## What to work on
For this exercise, copy exactly the lines below from the one with "At what coordinates should I click to accomplish: Open" through the one with "The width and" and leave out the pictures.

Start of Task inputs

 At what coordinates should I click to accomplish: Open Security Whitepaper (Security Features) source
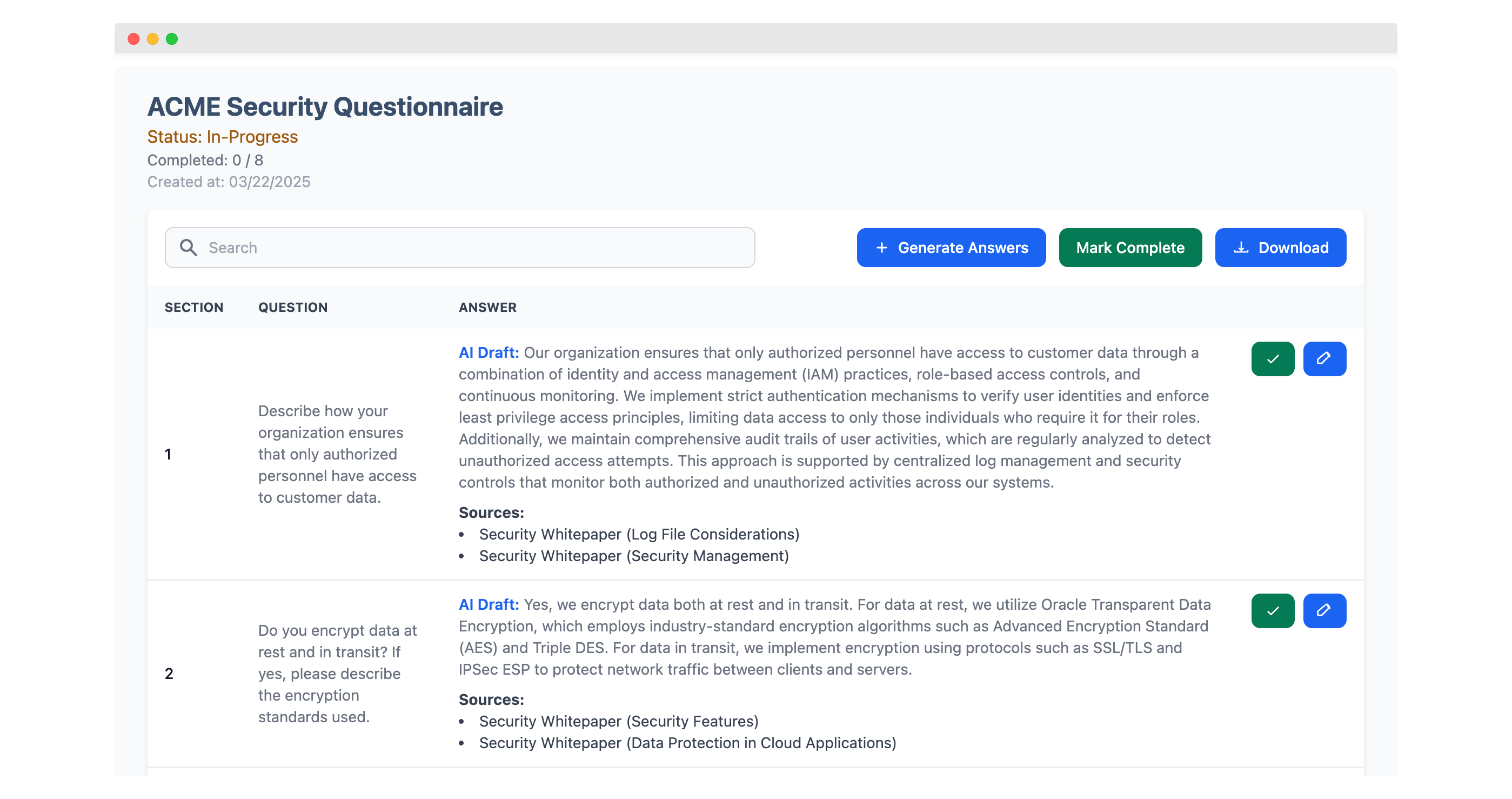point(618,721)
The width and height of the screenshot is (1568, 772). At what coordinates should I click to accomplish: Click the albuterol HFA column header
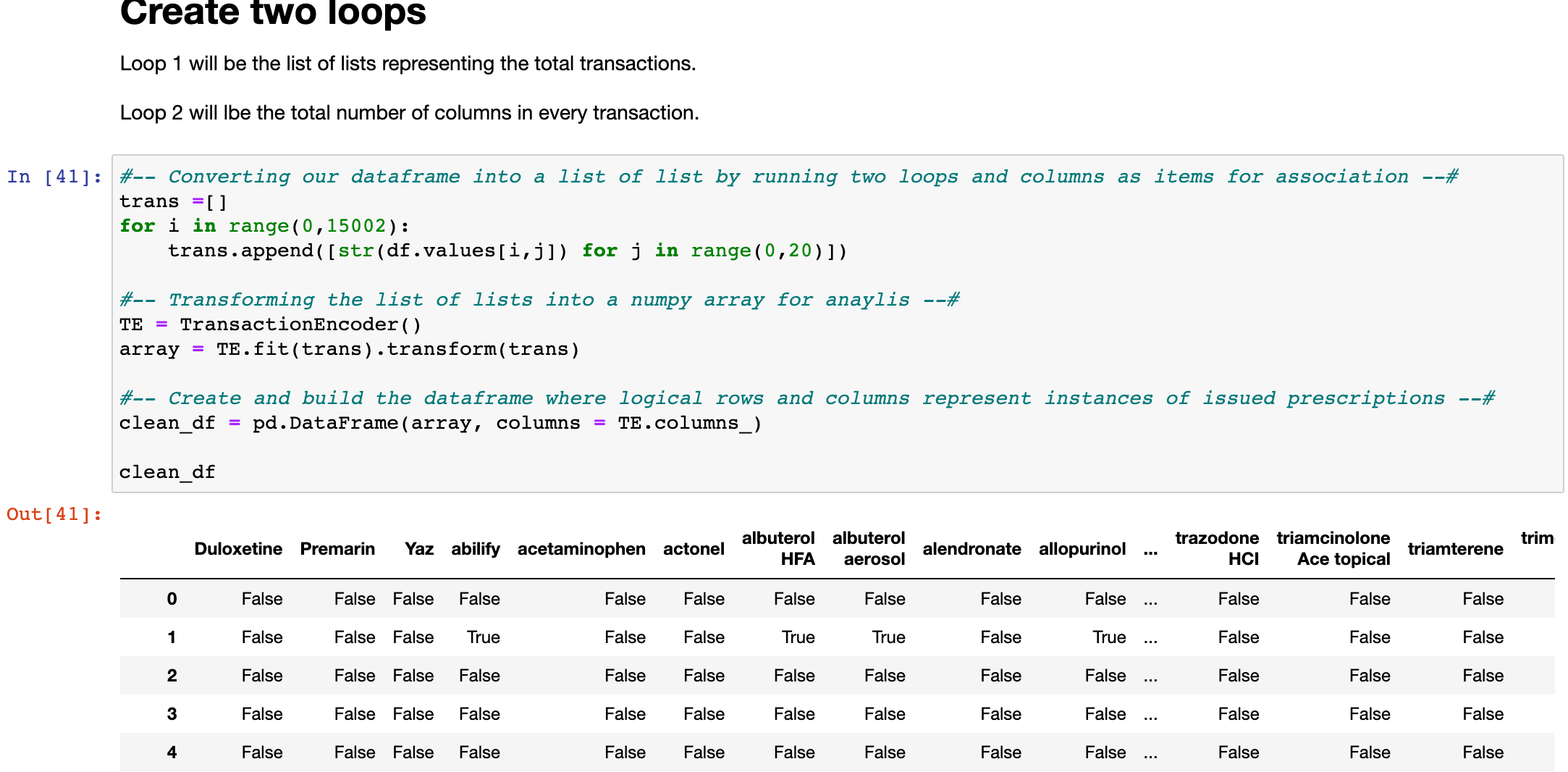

End of Task inputs
Start of Task inputs

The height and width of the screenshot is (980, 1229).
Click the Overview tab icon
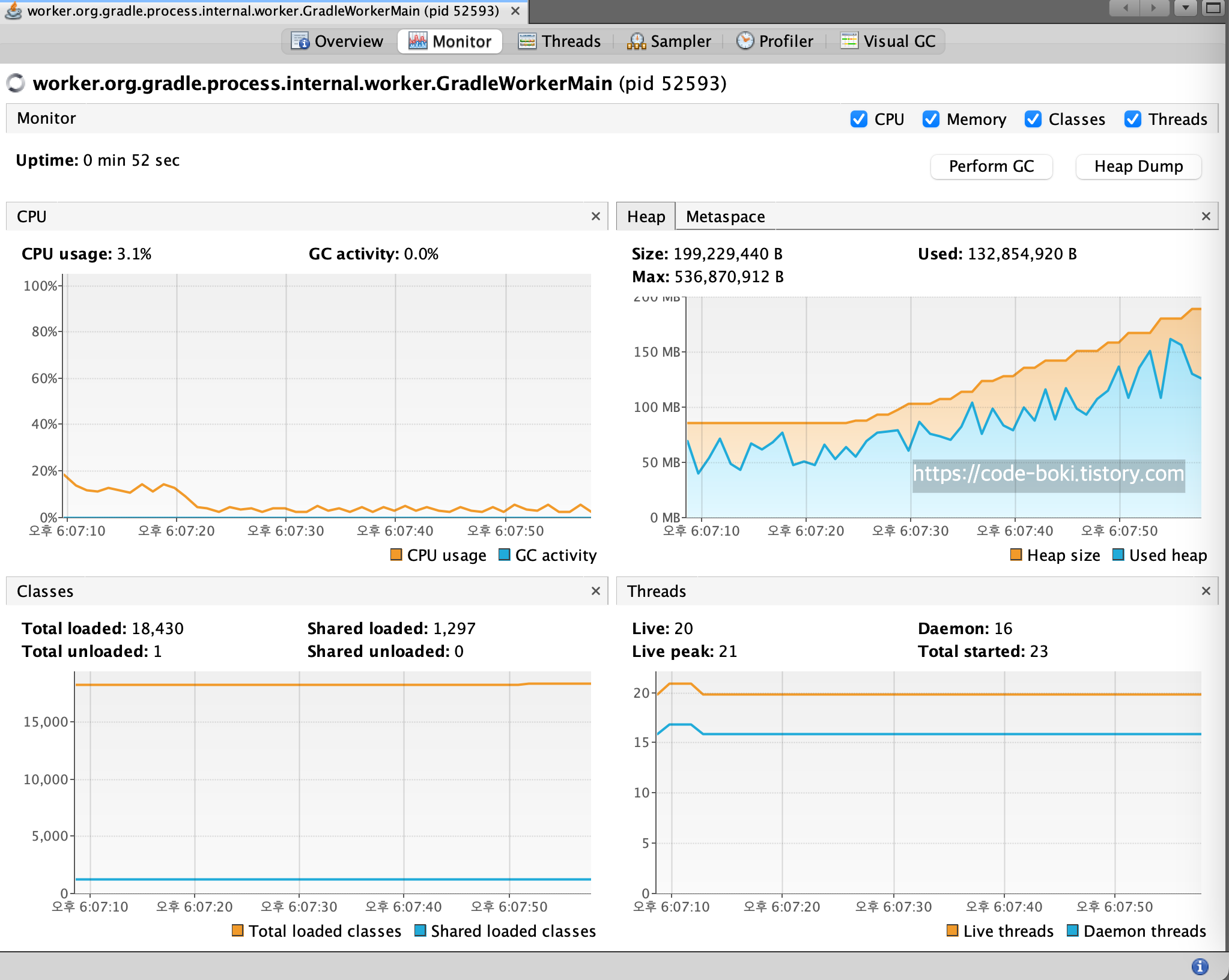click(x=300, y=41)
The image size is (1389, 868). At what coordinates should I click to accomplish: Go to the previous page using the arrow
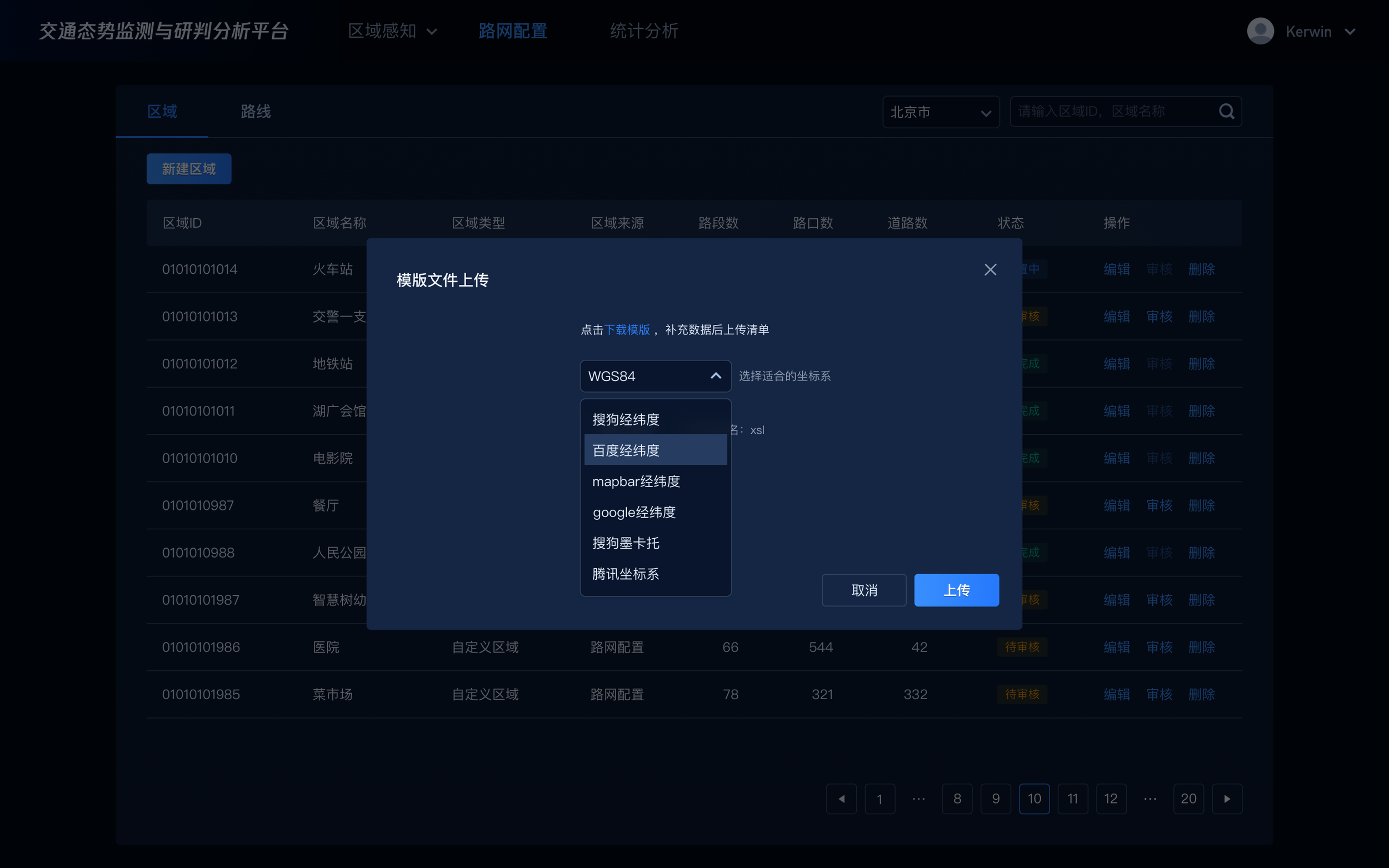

End of Task inputs

## Output of the exercise
 At what coordinates should I click to accomplish: Open Security Whitepaper (Security Features) source
point(618,721)
The width and height of the screenshot is (1568, 772). At what coordinates should I click to accomplish: Click the albuterol HFA column header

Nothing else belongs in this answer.